I realize fully how ridiculous it would be to compare having a kid with a disability. Producing a child is something that my body is very much able to do because I am young and, all things considered, very healthy. I have only the mildest glimpse of the life of someone who has to deal with truly chronic pain or with their body not doing what they want it to do. My children are all spectacularly healthy, my baby is a dream as far as babies go, and I am supremely thankful that my children exist. Unlike a stroke, my children are actual gifts from God.

But in the limits I deal with in my calling, to live in the north and be a mother and a priest, I don’t always cope very graciously or thankfully. Crafting is always a blend of production and consumption, but in those phases my relationship with crafting teeters far into the land of consumption.

One of Davies’ most significant points, as she writes about the tools for handicapped persons which helped her, is that they were designed by keeping in mind what a disabled person can do, rather than focusing on what they can’t. Commercialism, by contrast, depends chiefly on making you aware of what you lack. I have found myself at times very vulnerable to this, to the drug-like effect of the promises that if I could just do or make or buy, contentment would be mine. Marketing is necessary, and can be done responsibly, but to those of us addicted to the dream of affluent prosperity, even benign marketing can make us a bit sick.

Perhaps the most surprising similarity between myself and a disabled person is the shame society quietly heaps on anyone with limits. I would think this would not be the case: after all, I chose to have all these children! How dare I complain? If I can’t deal, it must be because I’m not good enough, or I made bad choices. This is also, of course, nonsense. Children are wonderful; they are also challenging. Every mother from time immemorial has known this. Still, our culture quietly (or sometimes loudly) shames moms who struggle. “Maybe you just weren’t cut out for this.” “Maybe you’re too young.” “That’s definitely too many children.” A disabled person, you would think, would be immune to such things, but Davies talks about the quiet (and sometimes loud) shame implicit in the way that disabled people’s needs are ignored, dismissed, or even labeled as imaginary. The message we all hear is, “If you can’t keep up, if you can’t deal, it must be your fault.” Some of us keep up, and some of us can’t, but we’re all harmed by that message.

Davies’ penultimate chapter “Design for All” is about a company who designs tools for disabled people, and specifically how the process of designing well for the disabled has resulted in products that are better for everyone. If this post illustrates nothing else, it’s that Davies has succeeded in writing a book that does the same thing: consider disability in a way that encourages us all to treat others and ourselves in a more human way.

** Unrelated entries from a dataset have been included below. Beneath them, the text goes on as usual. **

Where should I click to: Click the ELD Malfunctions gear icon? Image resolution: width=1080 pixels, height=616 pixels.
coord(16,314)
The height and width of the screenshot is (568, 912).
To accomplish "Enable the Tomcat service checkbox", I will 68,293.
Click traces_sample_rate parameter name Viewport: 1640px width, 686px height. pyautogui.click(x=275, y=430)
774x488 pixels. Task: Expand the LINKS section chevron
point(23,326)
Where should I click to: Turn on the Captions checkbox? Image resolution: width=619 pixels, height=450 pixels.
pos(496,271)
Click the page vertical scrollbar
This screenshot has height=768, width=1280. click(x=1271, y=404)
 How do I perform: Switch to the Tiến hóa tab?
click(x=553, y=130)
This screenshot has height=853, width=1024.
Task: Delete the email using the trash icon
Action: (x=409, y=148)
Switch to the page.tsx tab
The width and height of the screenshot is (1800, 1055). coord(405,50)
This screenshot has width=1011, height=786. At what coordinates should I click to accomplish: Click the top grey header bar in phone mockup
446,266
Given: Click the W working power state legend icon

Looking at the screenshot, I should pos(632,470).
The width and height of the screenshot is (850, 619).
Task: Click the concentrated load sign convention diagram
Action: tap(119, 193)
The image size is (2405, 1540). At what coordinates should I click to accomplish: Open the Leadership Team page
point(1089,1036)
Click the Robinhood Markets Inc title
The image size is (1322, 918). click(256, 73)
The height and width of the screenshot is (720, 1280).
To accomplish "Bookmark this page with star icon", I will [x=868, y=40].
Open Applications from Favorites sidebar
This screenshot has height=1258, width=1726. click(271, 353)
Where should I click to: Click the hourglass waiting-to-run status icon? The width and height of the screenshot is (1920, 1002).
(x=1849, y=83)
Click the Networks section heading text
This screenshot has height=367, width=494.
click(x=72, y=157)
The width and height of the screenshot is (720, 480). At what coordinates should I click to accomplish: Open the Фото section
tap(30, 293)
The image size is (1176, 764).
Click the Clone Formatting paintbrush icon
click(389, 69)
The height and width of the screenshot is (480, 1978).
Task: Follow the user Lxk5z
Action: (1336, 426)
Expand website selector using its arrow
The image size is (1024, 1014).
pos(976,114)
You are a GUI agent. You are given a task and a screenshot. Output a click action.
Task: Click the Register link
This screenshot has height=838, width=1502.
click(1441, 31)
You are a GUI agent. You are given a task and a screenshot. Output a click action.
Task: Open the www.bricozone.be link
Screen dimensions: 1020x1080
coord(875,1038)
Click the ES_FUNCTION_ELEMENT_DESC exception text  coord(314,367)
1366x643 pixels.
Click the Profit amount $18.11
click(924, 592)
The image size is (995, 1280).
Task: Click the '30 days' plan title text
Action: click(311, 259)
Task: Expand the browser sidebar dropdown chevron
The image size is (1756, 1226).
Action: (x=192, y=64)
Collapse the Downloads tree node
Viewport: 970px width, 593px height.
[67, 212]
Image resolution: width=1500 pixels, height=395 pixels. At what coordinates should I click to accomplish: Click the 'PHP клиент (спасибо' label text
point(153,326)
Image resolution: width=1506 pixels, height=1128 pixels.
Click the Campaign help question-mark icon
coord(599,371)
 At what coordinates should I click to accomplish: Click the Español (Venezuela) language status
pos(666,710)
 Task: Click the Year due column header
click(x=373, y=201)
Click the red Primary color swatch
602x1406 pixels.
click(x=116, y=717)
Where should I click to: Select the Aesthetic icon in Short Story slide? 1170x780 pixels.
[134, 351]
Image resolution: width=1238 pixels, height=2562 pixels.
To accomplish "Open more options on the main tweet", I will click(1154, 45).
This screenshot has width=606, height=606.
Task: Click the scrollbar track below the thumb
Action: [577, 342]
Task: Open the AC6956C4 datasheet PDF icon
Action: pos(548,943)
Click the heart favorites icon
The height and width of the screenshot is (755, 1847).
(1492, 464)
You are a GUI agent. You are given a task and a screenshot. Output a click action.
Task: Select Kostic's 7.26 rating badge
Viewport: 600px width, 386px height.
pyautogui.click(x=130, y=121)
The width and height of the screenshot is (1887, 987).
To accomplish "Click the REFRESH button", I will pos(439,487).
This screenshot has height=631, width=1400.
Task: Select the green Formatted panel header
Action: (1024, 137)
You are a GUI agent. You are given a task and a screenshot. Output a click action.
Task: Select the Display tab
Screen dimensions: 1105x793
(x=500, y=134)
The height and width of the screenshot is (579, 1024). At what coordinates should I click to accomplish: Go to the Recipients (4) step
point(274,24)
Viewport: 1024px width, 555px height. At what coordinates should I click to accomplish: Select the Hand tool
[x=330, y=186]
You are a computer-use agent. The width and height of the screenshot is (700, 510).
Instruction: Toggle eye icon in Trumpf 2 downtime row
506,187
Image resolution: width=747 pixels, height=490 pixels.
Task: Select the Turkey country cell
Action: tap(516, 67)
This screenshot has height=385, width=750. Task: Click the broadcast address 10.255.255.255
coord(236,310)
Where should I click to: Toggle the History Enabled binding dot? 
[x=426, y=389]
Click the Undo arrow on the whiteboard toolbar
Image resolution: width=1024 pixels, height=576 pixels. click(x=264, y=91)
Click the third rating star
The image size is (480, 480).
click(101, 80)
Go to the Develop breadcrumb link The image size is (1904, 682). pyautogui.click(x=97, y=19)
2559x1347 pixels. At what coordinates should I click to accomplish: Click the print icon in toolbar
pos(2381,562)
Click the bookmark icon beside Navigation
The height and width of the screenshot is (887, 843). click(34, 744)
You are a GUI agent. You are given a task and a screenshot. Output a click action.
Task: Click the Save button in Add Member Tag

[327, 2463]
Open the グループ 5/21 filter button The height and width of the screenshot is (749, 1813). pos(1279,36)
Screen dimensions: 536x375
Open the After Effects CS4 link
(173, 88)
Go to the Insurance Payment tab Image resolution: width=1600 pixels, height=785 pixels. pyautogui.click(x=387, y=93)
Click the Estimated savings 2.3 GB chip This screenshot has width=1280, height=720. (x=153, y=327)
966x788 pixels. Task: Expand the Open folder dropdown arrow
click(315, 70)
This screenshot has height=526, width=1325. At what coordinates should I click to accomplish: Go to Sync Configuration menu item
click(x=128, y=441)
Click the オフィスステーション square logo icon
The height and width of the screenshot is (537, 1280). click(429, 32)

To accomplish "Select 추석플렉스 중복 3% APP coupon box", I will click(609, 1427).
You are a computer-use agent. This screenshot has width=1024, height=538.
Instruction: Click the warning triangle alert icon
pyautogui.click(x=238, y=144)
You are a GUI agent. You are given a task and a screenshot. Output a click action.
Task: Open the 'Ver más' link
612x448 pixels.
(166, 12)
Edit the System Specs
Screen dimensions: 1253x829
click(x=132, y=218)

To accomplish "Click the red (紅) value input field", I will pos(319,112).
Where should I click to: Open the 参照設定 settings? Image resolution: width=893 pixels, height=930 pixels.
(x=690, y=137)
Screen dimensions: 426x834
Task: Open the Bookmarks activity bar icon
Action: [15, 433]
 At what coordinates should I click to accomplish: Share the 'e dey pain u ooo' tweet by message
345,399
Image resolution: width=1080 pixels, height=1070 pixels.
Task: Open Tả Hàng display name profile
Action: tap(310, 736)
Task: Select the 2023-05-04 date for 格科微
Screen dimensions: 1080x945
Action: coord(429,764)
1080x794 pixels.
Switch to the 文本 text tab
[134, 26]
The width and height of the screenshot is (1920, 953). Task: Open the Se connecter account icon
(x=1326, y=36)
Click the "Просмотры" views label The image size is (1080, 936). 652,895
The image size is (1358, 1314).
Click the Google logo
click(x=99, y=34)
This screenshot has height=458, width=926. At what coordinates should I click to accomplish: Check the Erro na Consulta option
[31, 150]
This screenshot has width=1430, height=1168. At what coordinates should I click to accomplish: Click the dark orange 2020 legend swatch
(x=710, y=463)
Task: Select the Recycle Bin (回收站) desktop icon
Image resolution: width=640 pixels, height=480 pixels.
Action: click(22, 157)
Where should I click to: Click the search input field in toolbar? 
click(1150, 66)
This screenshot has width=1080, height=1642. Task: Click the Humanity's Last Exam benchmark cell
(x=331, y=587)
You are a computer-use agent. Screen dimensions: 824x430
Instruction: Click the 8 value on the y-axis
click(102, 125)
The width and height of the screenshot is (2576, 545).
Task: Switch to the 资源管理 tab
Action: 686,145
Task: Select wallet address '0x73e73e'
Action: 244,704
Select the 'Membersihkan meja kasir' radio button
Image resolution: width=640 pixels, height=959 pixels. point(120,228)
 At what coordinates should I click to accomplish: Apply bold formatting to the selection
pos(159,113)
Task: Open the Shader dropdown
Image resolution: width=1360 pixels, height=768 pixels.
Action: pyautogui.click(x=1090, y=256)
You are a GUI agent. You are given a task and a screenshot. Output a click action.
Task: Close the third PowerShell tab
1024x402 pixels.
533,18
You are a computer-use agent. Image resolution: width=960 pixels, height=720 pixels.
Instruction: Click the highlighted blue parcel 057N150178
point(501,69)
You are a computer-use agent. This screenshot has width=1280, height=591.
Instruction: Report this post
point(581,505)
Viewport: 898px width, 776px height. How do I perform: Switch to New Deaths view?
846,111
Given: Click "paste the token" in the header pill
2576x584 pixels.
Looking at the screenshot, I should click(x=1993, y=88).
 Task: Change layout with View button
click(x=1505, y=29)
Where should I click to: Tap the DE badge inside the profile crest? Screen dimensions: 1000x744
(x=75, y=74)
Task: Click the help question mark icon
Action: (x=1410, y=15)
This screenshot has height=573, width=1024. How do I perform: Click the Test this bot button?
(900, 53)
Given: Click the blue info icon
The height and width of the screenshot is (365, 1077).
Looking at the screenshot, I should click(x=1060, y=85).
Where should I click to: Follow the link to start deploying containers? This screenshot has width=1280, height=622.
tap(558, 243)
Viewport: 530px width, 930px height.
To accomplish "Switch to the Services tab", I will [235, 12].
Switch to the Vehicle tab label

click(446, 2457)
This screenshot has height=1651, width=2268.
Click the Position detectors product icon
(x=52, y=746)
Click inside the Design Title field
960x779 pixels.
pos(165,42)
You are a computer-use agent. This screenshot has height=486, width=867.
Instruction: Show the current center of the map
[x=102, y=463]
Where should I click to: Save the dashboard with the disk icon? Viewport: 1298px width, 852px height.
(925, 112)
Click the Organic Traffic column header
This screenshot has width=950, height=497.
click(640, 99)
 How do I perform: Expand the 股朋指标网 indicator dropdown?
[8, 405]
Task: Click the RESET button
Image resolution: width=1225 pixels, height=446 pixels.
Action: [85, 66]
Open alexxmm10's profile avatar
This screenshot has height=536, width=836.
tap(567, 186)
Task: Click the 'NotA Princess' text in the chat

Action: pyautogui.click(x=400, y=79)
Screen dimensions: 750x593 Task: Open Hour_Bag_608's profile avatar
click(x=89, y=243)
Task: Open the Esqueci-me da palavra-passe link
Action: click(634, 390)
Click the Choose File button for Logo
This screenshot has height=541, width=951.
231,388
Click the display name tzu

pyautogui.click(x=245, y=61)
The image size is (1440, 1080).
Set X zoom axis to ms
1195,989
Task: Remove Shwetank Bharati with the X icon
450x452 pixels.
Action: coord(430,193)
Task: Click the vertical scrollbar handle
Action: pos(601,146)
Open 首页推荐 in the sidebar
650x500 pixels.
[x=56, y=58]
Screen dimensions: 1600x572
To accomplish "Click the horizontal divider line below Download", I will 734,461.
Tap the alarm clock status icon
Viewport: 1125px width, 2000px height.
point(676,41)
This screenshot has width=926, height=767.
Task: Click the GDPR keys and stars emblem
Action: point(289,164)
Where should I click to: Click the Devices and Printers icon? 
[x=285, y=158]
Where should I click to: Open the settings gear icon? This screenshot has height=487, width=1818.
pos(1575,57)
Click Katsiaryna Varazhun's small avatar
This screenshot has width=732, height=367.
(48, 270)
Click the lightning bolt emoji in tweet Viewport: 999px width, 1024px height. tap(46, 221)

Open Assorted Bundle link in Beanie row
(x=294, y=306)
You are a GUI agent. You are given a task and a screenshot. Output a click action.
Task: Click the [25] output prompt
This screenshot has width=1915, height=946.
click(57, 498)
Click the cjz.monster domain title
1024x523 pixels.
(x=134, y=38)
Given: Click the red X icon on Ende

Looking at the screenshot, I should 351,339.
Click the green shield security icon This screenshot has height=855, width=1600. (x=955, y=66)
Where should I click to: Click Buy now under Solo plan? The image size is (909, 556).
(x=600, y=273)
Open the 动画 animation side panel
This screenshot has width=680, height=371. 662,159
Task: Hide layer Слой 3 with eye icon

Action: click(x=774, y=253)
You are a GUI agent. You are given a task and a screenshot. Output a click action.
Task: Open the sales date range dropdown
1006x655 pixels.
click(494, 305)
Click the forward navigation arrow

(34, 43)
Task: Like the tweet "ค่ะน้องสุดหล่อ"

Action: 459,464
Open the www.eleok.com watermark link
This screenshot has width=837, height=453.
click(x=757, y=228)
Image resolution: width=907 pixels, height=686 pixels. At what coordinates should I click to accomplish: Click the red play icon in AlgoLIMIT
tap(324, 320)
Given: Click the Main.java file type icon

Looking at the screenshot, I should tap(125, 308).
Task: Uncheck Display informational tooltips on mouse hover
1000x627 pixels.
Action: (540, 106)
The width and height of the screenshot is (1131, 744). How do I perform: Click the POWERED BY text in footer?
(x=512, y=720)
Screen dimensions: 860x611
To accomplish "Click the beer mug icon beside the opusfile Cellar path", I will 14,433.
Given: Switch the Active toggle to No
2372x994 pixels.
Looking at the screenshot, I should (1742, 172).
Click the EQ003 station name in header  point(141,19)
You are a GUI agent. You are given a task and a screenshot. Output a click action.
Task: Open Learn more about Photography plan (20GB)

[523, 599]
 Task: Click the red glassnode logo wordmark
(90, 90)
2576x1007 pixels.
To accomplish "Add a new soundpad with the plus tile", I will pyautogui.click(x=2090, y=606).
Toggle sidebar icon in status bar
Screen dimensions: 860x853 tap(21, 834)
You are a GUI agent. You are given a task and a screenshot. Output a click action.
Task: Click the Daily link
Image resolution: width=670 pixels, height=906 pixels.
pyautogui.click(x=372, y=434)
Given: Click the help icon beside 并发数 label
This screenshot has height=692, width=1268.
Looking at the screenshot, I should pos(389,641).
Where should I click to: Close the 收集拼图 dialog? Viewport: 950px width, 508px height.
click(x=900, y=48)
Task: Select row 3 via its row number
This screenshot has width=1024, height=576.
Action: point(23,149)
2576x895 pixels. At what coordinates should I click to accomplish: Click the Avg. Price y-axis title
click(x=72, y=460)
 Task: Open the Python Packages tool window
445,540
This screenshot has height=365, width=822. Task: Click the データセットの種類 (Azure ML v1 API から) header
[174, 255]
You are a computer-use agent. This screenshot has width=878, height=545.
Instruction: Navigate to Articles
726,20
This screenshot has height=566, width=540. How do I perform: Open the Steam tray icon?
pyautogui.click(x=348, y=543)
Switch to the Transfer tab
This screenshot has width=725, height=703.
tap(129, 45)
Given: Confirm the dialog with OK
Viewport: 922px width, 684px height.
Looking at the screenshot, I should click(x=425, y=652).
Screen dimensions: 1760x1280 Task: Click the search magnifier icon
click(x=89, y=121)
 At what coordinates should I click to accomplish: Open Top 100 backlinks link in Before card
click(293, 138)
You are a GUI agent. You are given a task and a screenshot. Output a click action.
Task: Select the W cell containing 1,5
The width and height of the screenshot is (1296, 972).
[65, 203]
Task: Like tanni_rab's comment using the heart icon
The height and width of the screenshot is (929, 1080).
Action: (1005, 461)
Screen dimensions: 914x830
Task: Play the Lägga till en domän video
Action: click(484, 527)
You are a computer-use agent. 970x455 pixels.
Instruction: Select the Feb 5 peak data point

In my last post, what I was struggling to articulate was that my new sweater is, in Davies’ words, fit to purpose. It is fit for my body, my life, my calling, as it is now. It makes use of the designs of others, most of all the empowering adaptive designs by Zimmerman and Herzog. But it has very little to do with a picture in a magazine. It’s for me. And that’s a profoundly caring thing.

So I am asking today, when I get frustrated, what can I do? And I am a bit more thankful for all the things my body can do. For example, my shoulder may be weak now, but I can put baby in an Ergo on my back for half an hour and dance around while I type out my thoughts. Now, to solve the problem of her swiftly dehairing the back of my neck….

So, thanks for your book, Kate. It’s extraordinarily well-written, courageously vulnerable and intimate, and it went down like an antidote. May you have many more years of defying expectations.